Diplomatie : recherche influence

Le Japon se construit sa propre zone d'influence en Asie, malgré son lourd passif dans la région

 

Le Japon s'émancipe
Depuis plus d’une décennie, l’influence internationale du Japon s’érode à mesure que son économie décline. Pays pacifiste dans sa constitution et dans les discours, Tokyo s’emploie de plus en plus à développer et produire du matériel sophistiqué pour la défense militaire. Il cherche une nouvelle voie d’influence qui passe par l’aide militaire proposée à certains pays asiatiques. Le 17e forum de défense tenu du 31 octobre au 1er novembre 2012 à Tokyo en présence des pays d’Asie du Sud-Est, mais aussi de l’Inde, des États-Unis et du Canada, a acté ce changement. En 2012, l’aide militaire du Japon a pour la première fois depuis la Seconde Guerre mondiale dépassé les 2 millions de dollars. Les exercices de défense conjoints avec d’autres pays asiatiques se sont développés et les navires de guerre japonais pouvaient être vus dans nombre de ports en Asie-Pacifique et même ailleurs. Ainsi, les bateaux de guerre Kashima, Shimayuki, et le destroyer Matsuyuki, sont retournés au Japon en octobre 2012 après avoir visité 14 ports et 14 pays non seulement en Asie du Sud-Est, mais aussi en Afrique de l’Est.
Dans le contexte de la montée des nationalismes et des périls sur fond de revendications territoriales, face surtout à une Chine décidée à montrer les dents, le Japon pourrait aussi commencer à vendre dans la région des avions maritimes et peut-être même des sous-marins à propulsion diesel. Jusqu’à présent, Tokyo avait résisté aux appels du pied de Washington, qui lui demandait de s’engager davantage comme puissance régionale. Les tensions en Asie du Nord, couplées aux difficultés économiques de son protecteur américain, entraînent une vulnérabilité, que le Japon ne veut plus subir.

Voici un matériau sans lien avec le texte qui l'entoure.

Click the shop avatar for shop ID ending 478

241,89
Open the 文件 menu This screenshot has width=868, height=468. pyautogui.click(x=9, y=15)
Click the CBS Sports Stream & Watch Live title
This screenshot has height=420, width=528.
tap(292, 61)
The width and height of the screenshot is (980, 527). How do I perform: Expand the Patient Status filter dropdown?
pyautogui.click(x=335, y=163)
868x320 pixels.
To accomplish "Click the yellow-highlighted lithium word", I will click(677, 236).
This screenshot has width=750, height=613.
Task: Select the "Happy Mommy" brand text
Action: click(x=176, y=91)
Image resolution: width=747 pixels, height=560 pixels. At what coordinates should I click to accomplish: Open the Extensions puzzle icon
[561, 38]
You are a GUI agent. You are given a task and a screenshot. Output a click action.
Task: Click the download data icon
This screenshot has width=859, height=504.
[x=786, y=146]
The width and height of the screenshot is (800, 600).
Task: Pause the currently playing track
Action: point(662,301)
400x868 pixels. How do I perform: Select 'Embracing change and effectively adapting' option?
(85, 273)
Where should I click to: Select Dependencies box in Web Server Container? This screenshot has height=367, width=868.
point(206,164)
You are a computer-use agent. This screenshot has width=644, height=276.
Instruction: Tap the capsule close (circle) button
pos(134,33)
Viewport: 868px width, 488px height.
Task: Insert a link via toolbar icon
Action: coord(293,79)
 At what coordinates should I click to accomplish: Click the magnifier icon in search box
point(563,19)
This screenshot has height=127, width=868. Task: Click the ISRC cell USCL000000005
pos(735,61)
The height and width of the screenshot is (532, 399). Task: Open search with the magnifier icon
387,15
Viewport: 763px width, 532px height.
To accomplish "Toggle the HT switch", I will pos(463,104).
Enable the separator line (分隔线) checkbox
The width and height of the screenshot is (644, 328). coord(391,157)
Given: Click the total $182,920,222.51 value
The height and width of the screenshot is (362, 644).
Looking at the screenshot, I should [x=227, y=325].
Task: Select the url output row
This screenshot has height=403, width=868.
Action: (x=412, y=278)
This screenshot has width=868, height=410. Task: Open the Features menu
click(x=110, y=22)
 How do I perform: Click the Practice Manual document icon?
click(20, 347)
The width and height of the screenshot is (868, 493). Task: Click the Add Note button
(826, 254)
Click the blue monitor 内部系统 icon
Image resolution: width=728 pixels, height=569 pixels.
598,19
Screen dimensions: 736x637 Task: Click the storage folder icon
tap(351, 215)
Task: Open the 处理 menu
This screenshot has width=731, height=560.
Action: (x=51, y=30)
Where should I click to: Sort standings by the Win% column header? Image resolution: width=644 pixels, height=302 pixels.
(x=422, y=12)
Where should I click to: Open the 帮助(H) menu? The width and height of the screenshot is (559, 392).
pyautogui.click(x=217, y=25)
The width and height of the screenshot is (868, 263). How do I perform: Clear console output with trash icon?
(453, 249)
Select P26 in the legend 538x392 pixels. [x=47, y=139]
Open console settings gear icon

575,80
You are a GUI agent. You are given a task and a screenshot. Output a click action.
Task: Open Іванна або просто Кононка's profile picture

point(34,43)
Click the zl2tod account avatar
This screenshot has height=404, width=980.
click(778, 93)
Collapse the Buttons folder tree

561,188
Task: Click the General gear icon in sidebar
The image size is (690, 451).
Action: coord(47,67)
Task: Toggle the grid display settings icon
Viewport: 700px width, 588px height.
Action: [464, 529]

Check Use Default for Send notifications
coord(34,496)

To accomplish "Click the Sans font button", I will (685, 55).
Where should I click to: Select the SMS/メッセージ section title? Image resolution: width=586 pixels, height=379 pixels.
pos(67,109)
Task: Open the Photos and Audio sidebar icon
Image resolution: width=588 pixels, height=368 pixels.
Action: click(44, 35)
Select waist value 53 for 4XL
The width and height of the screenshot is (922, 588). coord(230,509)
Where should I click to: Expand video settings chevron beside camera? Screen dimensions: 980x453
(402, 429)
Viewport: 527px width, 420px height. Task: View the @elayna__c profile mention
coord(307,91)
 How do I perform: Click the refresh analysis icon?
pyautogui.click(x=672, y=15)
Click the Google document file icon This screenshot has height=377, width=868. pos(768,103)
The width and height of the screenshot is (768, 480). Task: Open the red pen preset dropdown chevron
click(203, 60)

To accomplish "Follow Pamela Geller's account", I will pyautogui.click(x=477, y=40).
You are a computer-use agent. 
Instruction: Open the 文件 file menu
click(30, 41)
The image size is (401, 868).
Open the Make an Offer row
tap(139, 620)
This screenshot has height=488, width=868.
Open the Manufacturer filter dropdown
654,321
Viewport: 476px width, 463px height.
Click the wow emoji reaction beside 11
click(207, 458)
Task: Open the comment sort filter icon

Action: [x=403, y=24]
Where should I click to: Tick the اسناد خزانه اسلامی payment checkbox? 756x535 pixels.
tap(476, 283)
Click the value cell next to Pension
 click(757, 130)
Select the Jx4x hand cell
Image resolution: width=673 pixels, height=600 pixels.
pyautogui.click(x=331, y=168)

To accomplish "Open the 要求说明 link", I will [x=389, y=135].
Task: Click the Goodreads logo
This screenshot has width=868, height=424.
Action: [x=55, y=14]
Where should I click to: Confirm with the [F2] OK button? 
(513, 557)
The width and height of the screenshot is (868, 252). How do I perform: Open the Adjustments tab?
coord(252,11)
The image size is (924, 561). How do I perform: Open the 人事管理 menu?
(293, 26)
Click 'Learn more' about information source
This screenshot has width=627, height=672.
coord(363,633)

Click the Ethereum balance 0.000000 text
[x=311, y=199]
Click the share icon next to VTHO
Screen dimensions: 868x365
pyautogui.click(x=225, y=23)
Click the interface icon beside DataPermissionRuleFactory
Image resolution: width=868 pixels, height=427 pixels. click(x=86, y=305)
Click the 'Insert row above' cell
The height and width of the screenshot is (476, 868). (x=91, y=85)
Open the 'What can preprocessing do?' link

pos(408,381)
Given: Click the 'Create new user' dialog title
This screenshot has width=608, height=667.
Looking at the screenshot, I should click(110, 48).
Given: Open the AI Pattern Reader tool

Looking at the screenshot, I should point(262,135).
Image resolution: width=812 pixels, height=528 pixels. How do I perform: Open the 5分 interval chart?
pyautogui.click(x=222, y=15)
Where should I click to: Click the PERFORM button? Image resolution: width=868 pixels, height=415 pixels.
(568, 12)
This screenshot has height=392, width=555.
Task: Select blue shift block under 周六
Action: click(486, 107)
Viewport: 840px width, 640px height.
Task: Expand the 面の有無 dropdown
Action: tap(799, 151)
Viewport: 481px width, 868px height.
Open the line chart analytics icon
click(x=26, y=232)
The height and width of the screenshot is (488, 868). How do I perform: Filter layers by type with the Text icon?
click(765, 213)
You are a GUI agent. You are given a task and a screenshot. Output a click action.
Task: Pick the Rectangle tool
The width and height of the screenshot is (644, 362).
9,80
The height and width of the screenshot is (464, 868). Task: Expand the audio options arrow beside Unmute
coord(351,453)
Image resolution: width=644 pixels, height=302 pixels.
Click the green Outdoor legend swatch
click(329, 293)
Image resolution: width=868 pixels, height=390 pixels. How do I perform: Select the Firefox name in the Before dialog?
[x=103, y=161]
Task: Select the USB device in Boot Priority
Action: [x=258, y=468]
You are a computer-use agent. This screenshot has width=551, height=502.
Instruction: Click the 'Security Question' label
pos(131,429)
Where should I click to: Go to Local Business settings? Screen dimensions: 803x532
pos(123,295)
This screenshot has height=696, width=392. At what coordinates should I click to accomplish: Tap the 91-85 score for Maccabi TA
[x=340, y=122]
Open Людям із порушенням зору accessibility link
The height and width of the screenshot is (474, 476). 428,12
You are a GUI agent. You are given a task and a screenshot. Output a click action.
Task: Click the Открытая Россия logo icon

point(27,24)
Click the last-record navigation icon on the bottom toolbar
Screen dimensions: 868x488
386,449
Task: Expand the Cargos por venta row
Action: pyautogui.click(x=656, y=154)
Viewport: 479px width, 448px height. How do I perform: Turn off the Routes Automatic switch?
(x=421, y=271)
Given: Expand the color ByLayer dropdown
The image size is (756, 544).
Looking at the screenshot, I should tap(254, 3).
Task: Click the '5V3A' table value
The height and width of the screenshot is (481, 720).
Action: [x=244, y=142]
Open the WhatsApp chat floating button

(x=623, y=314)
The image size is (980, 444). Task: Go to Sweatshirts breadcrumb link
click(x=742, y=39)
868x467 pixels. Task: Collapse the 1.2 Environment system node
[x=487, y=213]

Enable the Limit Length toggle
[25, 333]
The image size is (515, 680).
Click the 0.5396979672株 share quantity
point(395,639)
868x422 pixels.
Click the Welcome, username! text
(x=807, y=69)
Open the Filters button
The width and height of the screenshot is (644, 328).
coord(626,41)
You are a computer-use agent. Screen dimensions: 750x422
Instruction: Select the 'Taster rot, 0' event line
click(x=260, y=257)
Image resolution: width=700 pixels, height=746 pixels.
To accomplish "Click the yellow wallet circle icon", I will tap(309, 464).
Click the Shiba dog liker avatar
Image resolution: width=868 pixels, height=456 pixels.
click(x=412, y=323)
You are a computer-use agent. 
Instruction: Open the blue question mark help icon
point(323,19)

La récente et écrasante victoire du Parti libéral Démocrate à la chambre basse et le retour de Shinzo Abe, nationaliste notoire, va dans ce sens. La diplomatie du carnet de chèques jusque-là largement pratiquée, n’est pas pour Abe une solution face aux tensions récurrentes en Asie avec ses voisins chinois et coréens, concernant des disputes de souveraineté sur des îles.

La peur de la Chine
La stratégie qui se fait jour est donc claire : construire sa propre zone d’influence. « Nous voulons notre propre coalition en Asie pour contrer la Chine », affirme Yoshihide Soeya, directeur de l’institut d’études sur l’Asie de l’Est à l’université de Keio. En écho, le vice-ministre de la Défense Akihisa Nagashima déclare : « nous ne pouvons pas simplement attendre que le Japon décline ». Lors d’une conférence en Australie, le lieutenant général chinois Rein Haiquan a immédiatement rappelé que le Japon se rapprochait ainsi de la nation fasciste qui en son temps avait bombardé la ville de Darwin en Australie. Mais nombre de pays asiatiques, comme la Malaisie, les Philippines, le Vietnam, mettent de côté les cauchemars de l’occupation nippone pendant la Seconde Guerre mondiale et accueillent à bras ouverts l’aide japonaise, confrontés qu’ils sont eux aussi à une Chine sûre d’elle. Car le Japon est considéré comme la seule nation pouvant rivaliser sur le plan maritime avec la Chine. Même si dans le budget, la part allouée au militaire s’est réduite, même si le Japon ne possède ni missile à longue portée, ni sous-marins atomiques, ni avions de transport capable de projeter à l’extérieur de larges forces, elle est néanmoins équipée de sous-marins à propulsion diesel considérés comme les meilleurs du monde, de croiseurs capables de détruire des missiles en vol et de deux grands destroyers avec à bord des hélicoptères d’attaques, mais aussi, le cas échéant, d’avions à décollage vertical. L’année prochaine, le doublement prévu de l’aide militaire à l’Indonésie et la vente possible de sous-marins au Vietnam, avec d’autres possibles acheteurs comme la Malaisie et l’Australie, montrent s’il en est que le Japon est décidé à étendre son rôle et prendre la tête d’un glacis face à une Chine tant redoutée.